Operating System
- Must support CASA
- Will need a patching/updating mechanism
- Try to have one OS that supports both our use and local use?
- Or they could dual boot?
- Or kubernetes?
Third party software for VLASS
- CASA
- HTCondor
- Slurm?
- Will need a way to maintain the software
Third party software for Local
- Will need a way to maintain software for the local site
Services
- DNS
- DHCP
- SMTP
- NTP
- NFS?
- LDAP? How do we handle accounts?
- ssh
- rsync (nraorsync_plugin.py)
Management Access
- PDU
- UPS
- BMC/IPMI
- switch
Maintenance
- replace disk
- replace/reseat DIMM
- replace power supply
- NRAO may handle replacement hardware. Drop ship. Spare ourselves?
Hardware
- GPUs? Do we get 1U nodes with room for 1 or 2 Tesla T4 GPUs or 2U nodes with room for 1 or 2 regular GPU?

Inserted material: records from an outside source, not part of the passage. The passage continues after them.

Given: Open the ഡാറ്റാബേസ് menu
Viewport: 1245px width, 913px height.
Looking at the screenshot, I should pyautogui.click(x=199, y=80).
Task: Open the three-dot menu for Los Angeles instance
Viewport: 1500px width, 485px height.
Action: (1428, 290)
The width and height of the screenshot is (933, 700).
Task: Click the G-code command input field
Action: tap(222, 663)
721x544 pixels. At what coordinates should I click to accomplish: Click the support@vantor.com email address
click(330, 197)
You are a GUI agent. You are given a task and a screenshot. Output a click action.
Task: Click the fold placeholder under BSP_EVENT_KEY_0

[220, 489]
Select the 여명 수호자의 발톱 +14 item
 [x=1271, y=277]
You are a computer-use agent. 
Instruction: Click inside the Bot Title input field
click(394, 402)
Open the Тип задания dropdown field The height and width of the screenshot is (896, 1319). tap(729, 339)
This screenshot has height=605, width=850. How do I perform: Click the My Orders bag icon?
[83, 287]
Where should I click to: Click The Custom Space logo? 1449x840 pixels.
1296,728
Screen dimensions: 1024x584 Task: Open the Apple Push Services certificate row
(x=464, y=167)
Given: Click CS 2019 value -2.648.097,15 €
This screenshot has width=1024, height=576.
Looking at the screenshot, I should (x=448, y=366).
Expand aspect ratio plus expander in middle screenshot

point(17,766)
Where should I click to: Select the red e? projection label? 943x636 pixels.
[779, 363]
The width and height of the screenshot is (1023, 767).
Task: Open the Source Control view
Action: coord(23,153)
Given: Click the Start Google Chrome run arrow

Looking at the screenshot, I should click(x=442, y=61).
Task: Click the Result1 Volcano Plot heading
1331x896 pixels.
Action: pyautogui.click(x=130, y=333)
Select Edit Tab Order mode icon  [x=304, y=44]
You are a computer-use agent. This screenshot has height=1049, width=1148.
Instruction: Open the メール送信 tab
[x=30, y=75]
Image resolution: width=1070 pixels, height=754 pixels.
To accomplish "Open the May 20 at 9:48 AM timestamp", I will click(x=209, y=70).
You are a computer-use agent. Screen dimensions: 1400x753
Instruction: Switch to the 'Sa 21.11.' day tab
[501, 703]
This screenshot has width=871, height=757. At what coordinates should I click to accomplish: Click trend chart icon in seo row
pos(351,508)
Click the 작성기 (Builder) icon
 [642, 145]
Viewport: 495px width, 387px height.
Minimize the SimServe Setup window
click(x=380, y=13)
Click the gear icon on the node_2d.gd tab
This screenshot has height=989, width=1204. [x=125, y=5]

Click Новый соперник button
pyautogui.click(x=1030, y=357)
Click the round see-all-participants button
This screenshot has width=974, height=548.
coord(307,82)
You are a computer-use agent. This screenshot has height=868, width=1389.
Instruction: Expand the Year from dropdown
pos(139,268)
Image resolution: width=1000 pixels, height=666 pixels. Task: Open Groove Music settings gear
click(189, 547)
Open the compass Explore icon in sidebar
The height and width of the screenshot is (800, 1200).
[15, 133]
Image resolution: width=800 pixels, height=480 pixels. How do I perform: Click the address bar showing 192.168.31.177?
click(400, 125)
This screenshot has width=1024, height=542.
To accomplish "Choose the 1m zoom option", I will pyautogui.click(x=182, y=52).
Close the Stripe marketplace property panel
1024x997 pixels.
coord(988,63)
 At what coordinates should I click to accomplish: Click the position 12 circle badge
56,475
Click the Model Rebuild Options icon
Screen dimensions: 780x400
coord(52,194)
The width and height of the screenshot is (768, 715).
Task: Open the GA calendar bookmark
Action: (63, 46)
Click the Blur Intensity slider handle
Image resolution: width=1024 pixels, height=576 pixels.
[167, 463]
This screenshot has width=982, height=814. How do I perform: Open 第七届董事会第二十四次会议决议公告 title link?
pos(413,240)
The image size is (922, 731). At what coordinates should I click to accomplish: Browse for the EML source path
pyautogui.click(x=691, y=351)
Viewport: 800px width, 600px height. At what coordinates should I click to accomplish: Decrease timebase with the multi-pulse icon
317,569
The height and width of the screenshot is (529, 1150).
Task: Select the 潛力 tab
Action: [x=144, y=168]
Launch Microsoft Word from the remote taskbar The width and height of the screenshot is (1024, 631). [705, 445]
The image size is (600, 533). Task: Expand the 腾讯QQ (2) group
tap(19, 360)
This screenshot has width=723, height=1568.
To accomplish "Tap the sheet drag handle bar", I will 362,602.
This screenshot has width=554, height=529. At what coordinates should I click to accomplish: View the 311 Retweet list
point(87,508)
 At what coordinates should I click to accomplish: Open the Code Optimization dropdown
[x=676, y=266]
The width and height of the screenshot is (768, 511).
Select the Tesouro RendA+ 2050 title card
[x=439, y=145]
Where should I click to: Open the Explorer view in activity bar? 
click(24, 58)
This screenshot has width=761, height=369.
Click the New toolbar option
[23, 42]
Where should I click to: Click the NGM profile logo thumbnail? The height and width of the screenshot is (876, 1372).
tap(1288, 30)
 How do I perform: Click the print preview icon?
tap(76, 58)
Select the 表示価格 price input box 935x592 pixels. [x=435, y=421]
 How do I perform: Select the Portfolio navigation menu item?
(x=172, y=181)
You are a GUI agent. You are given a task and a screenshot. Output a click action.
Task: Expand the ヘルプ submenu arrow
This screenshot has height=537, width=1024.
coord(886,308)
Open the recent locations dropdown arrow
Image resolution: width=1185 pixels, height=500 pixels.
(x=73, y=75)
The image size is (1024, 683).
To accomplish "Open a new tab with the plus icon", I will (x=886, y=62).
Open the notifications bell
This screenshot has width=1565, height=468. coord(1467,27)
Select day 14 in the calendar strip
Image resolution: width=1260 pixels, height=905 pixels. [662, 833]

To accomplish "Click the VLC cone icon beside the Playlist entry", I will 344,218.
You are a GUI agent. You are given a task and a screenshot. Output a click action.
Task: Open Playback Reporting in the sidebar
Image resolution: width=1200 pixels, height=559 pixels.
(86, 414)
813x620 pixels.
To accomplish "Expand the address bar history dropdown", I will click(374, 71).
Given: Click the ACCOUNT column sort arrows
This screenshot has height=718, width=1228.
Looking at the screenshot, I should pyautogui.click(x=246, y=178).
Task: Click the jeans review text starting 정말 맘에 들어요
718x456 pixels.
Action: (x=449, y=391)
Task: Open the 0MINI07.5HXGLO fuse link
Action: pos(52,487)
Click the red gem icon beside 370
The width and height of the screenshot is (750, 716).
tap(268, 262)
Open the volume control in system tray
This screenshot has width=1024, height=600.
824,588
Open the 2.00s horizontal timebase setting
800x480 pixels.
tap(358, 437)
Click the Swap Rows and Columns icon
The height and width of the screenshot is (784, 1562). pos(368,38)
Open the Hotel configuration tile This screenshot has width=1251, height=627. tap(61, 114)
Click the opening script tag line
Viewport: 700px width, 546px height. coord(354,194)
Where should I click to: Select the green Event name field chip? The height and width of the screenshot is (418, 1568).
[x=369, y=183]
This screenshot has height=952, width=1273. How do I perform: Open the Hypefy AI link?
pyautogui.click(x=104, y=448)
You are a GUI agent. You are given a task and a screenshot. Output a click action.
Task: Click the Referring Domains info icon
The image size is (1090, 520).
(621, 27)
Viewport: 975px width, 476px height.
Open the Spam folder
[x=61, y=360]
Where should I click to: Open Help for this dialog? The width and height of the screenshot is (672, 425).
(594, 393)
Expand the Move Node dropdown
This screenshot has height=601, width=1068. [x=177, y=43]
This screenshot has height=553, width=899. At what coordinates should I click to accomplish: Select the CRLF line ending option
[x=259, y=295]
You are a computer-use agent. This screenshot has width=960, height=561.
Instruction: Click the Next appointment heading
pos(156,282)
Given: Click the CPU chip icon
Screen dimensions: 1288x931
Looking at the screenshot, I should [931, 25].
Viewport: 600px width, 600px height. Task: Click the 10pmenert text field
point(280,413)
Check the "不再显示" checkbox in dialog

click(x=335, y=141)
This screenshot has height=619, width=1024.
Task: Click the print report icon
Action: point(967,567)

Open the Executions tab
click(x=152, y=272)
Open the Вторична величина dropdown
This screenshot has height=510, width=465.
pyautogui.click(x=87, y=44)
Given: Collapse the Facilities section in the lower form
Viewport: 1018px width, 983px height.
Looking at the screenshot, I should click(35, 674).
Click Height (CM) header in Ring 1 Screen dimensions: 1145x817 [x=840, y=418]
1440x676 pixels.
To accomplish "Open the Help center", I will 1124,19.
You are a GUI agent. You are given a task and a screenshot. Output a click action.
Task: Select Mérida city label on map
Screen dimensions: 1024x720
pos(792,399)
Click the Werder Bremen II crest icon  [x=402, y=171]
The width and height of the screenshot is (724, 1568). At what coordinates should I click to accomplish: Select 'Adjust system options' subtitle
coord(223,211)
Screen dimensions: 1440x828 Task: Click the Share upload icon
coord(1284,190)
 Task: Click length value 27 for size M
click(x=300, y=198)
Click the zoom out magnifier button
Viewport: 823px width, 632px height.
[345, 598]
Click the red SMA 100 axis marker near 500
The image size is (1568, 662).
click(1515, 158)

- 1Gb/s might be enough. 10Gb/s if price is good.
- 30 1U nodes or 15 2U nodes or mix?
- head node with lots of disk
- test head node at NRAO (either CV or NM)
- one PDU or two PDUs?
- UPS for just the head node and switch?
- environmental monitoring Could the PDU do this?
- rackmount KVM (not remote) and patch cables
- NVMe drives for nodes
- Rack
Other
Since we are making our own little OSG, should we try to leverage OSG for this or not? Or do we want to make each POD a pool and flock?
How do we handle the 50% workload?